Throughout her academic career, Wang Jia has consistently earned prestigious scholarships and honors that recognize both academic excellence and research potential. She received the National Scholarship at the undergraduate, master’s, and doctoral levels—a rare feat. She was also awarded an “Outstanding Oral Presentation” at a national Ph.D. forum and was selected to present at high-profile academic conferences such as ASME’s International Offshore Engineering event. These honors affirm both the quality of her research and her ability to communicate it effectively within the scientific community.

Selected Publications 📚:

  • 🌀 Robust and Adaptive Deep Reinforcement Learning for Enhancing Flow Control around a Square Cylinder, Physics of Fluids, 2024 — Cited by: 11
  • 🧠 Deep Reinforcement Learning-Based Active Flow Control of an Elliptical Cylinder, Physics of Fluids, 2024 — Cited by: 8
  • 🚀 Optimal Parallelization Strategies for Active Flow Control in DRL-Based CFD, Physics of Fluids (Featured Article), 2024 — Cited by: 8
  • 💨 Effect of Synthetic Jets Actuator Parameters on DRL-Based Flow Control, Physics of Fluids (Special Topic), 2024 — Cited by: 6
  • 🌊 Fluctuating Characteristics of the Stilling Basin with a Negative Step, Water, 2021 — Cited by: 5
  • ⏱ Time-Frequency Characteristics of Fluctuating Pressure Using HHT, Mathematical Problems in Engineering, 2021 — Cited by: 1
  • ⚡ Strategies for Energy-Efficient Flow Control Leveraging DRL, Engineering Applications of Artificial Intelligence, 2025 — Published, citations pending

Conclusion:

Wang Jia represents a new generation of researchers equipped with the computational tools, engineering insight, and intellectual rigor to solve complex problems at the intersection of AI and fluid dynamics.
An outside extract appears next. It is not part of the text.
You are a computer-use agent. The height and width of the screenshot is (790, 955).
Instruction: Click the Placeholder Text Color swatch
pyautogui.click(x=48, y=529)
Her rapid progression through academic ranks, influential publications, and contributions to intelligent flow control technology demonstrate not only technical skill but also forward-thinking vision. She is especially deserving of recognition through the Women Researcher Award for her excellence in STEM, commitment to innovation, and strong potential for future impact in science and engineering.